En la vereda El Cerotal, de Pasto, campesinos afectados por el conflicto armado ponen su trabajo y se forjan un futuro de esperanza con diversas actividades agrícolas en sus tierras restituidas, gracias al Gobierno.
Alfredo Villota es un campesino nariñense de 63 años, beneficiado con el programa “Mi Proyecto, Mi Campo”. Se trata de la estrategia del Gobierno Nacional, a través del Ministerio de Agricultura y Desarrollo Rural, que busca que los beneficiados con tierras restituidas labren un futuro de esperanza con su propio trabajo.

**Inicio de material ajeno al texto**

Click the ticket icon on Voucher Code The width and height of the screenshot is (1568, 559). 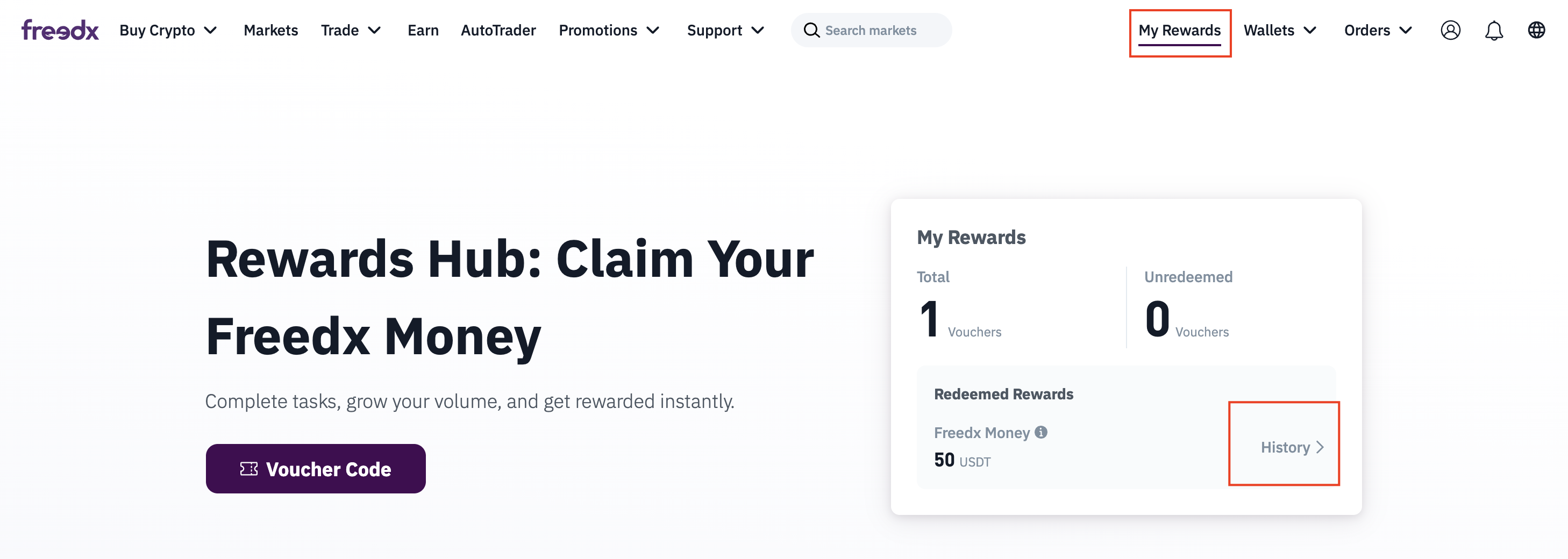[x=248, y=468]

En el 2014 se le restituyó cerca de una hectárea, beneficiándolo a él, a su esposa Amelia del Carmen Tumbaco y a sus tres hijos.

Empresa Familiar
Hoy, Alfredo se ha convertido en un pequeño empresario, trabaja en sus predios restituidos junto a su esposa, una mujer emprendedora, que además de velar por su hogar, lucha por sacar adelante el emprendimiento familiar que han construido.
“500 bultos de papa he podido recoger y estoy bastante agradecido con este programa, porque además compré unas vaquitas que ahora son el sustento mio y de mi familia” dice Alfredo.
Estos humildes campesinos inician su jornada antes del amanecer. Alfredo se encarga de atender el cultivo de papa, mientras Amelia selecciona los productos para que trabajadores los trasladen hasta la zona urbana del Cerotal, donde son comercializados.
“Retornamos a la casa porque la casa es casa. Yo me preguntaba: ¿Cómo empezar a trabajar después de tanto sufrimiento? Sin embargo, después de tanto sufrimiento, hemos salido adelante y aquí estamos”.